Belek. Der HSV muss am ersten Trainingslagertag gegen Wassermassen kämpfen. Coach Bruno Labbadia stellt das Training um und nimmt es mit Humor

Am Ende ist eben alles eine Einstellungssache. „Wie Zuhause! Herrlich. #Hamburg “, witzelte die HSV-Medienabteilung im Anschluss an das abgebrochene Vormittagstraining in Belek via Twitter und versah das ganze mit einem Foto vom strahlenden Bruno Labbadia im strömenden Regen. Der von oben bis unten durchnässte Trainer hatte wenige Minuten zuvor die erste Blitz-Donner- und Dauerregen-Einheit des Trainingslagers an der türkischen Riviera abbrechen müssen – und fand das im Anschluss nicht mal schlimm: „Das war schon heftig. Aber Spaß hat es trotzdem gemacht.“

Als überzeugter Wahl-Hamburger weiß Labbadia: Es gibt kein schlechtes Wetter, nur schlechte Kleidung.
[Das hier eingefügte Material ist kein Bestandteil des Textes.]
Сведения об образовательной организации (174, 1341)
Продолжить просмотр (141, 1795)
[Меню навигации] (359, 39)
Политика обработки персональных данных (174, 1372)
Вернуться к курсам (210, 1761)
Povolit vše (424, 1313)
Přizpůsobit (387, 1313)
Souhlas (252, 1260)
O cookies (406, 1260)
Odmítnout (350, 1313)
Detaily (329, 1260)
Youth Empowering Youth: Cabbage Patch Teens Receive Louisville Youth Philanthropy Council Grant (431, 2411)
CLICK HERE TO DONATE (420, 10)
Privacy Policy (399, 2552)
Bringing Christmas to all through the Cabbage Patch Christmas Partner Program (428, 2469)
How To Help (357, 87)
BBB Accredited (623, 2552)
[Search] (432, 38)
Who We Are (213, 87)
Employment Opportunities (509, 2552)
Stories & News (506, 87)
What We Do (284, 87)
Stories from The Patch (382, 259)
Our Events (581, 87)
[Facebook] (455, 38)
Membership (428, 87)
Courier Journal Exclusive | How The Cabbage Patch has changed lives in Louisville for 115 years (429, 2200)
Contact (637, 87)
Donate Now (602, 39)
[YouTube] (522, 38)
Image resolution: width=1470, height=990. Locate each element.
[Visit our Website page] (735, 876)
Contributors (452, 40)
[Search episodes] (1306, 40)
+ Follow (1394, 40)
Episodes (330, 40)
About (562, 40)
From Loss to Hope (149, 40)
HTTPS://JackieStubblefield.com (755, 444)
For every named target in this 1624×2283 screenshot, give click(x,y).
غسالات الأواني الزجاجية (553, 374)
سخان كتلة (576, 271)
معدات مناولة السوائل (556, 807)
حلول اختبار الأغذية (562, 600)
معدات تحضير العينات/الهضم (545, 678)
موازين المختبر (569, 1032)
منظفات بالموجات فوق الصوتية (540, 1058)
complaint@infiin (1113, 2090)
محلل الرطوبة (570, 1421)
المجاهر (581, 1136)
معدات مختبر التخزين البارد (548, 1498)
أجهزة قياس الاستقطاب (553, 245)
Tatsächlich klang es nur wenig einladend, was der Wetterbericht für den ersten Trainingstag des HSV am Mittelmeer vorhergesagt hatte. Morgens: Unbeständig, frische Böen. Mittags: Regen, starke Böen. Und abends: Gewittrig, noch stärkere Böen. Das Ganze abwechselnd garniert mit Blitz und Donner. Der frühere HSV-Profi Tunay Torun, mittlerweile in der Türkei bei Kasimpasa unter Vertrag, wollte sogar erfahren haben, dass es am Donnerstag rund um Antalya „einen der stärksten Stürme seit vielen Jahren“ geben sollte. Hosgeldiniz! Herzlich Willkommen im „türkischen Sonnenparadies“ (O-Ton eines Reiseführers). „Es soll ja besser werden“, orakelte Labbadia, der sich auch von dem Einwand, dass es nach zwei voraussichtlichen Sonnentagen am Freitag und Sonnabend praktisch nur noch regnen dürfte, keinesfalls entmutigen lassen wollte: „Wir geben die Hoffnung jedenfalls nicht auf.“

Der Coach, der trotz Regenrisikos seit Jahren ein überzeugter Belek-Fan ist, versuchte, das Beste aus der Situation zu machen. „Natürlich mussten wir das Training ein bisschen umstellen. Aber statt Taktiktraining und Positionsspiel haben wir eben Spielformen einstudiert. Dabei muss man nicht so lange im Regen auf der Stelle stehen.“

Trotz gerade mal 15 Grad schien sich der modifizierte Übungsplan zumindest auf das Betriebsklima der Mannschaft positiv auszuwirken. Im Training wurde gescherzt und gelacht wie selten zuvor. Die obligatorischen Liegestütze für die Verlierermannschaft wurden vom Siegerteam mit lautem Gejohle quittiert, Lewis Holtby erlaubte sich seine Scherze mit den Hotelangestellten und selbst der eher introvertierte Artjoms Rudnevs schrieb nach der Unwettereinheit lächelnd im strömenden Regen Autogramme. „Mal abgesehen vom Wetter dürfen sich die Jungs über alle Annehmlichkeiten freuen, die man sich vorstellen kann“, sagte Labbadia, der für den Abend direkt eine Regenerationseinheit in der luxuriösen – und trockenen – Wohlfühloase des Sueno Deluxe ansetze.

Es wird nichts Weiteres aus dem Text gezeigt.